Benito no quiso interrumpir la plegaria de su
amada, y la observó desde lejos, mientras recordaba tantos momentos que vivió
felizmente junto a ella. Aún no olvidaba el día que se casaron cuando eran
apenas unos quinceañeros, y sus padres se oponían a tal unión. Recordó la
manera en que crecieron juntos en el campo, y la alegría que sintieron con el
nacimiento de todos sus hijos. Sin embargo, a su mente llegaron las imágenes en
que se comportaba como mal esposo, cuando asistía a sus parrandas y la engañaba
con otras mujeres, que solo le seducían por su juventud y su belleza física.

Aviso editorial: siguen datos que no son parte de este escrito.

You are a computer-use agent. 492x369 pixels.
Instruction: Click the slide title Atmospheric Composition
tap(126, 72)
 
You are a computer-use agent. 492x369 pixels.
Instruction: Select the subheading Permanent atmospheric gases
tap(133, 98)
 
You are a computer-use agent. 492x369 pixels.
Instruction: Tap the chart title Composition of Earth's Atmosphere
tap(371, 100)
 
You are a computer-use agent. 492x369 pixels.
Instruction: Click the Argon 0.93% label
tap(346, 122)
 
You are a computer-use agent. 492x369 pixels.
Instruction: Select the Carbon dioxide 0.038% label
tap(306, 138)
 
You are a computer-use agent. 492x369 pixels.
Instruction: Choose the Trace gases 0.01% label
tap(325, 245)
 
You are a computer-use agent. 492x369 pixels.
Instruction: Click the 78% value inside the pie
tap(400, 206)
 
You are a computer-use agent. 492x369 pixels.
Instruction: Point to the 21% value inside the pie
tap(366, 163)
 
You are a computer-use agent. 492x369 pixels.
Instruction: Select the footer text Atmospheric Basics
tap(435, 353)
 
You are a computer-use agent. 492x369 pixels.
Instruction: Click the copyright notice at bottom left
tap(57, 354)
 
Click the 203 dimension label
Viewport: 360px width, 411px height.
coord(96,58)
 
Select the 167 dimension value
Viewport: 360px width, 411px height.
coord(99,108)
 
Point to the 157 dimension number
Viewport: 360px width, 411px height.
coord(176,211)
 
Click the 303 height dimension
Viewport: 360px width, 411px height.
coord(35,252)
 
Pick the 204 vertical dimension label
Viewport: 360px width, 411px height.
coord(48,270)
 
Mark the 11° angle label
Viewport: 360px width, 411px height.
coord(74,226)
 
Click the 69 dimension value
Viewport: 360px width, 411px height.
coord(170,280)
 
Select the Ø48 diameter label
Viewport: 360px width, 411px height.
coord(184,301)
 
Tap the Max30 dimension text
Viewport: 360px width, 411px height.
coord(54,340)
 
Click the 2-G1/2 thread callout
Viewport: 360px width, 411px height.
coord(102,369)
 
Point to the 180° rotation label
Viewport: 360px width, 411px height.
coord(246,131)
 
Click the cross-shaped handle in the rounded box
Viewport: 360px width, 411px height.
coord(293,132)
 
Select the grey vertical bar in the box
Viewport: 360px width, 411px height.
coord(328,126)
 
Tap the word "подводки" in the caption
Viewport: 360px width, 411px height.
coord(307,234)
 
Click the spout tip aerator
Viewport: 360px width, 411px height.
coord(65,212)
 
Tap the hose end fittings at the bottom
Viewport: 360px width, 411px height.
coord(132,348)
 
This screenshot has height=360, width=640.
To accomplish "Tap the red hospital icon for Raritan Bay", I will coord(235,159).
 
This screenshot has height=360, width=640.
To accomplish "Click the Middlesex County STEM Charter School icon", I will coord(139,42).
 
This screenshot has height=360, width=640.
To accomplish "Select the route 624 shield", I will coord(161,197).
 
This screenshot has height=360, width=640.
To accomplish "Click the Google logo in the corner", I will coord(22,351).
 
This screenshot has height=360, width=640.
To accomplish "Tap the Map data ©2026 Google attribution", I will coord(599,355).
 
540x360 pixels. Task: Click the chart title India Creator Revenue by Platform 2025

Adela
era muy tolerante, y siempre soportaba a su marido luego de escuchar disculpas
bien inventadas.
—¡Qué ingrato soy! Adela siempre me manifestó un infinito amor, pero yo nunca le supe
corresponder con un afecto semejante. No sé cómo pude entrar a El Cielo si tuve
esas actitudes durante mi vida de malhechor en la Tierra— pensó Benito, con
palabras que denotaban mucho arrepentimiento—. En realidad, creo que sé la razón
por la cual pude entrar. Adela debió rezar todos los días por mí, mientras me
encontraba como ánima en el purgatorio.
Benito
quería irse del cementerio, pues no se sentía digno de ver a su Adela y menos
de hablarle. “Ella no merece exponerse a pescar una pulmonía solo por venir a acompañar
a este ingrato”, pensó.
Cuando
estuvo a punto de emprender su vuelo, recordó un consejo que una vez Jesús le
platicó en El Cielo: “Comienza con perdonarte a ti mismo y a demostrar tu
arrepentimiento, y verás que luego los demás te comprenderán”. Hizo caso a la
enseñanza del Maestro, y tras reflexionar unos minutos decidió comunicarse con
Adela, sin importar que actitud pudiese tomar. En el fondo sabía que ella se
emocionaría al verle. Apoyó su mano de muerto sobre en el hombro de su esposa,
pero no fue él quien saludó de primero.
—¡Querido, me alegra que te hayas decidido a hablarme! No sabes cuánto lo deseaba desde que sentí tu presencia —dijo Adela a su esposo, con una serenidad admirable— y no te preocupes, cuentas con mi perdón, así como Dios te lo ha dado. Y no dudes que te sigo amando, y ahora que estoy pronto a compartir tu paz, mi afecto es mucho mayor que antes.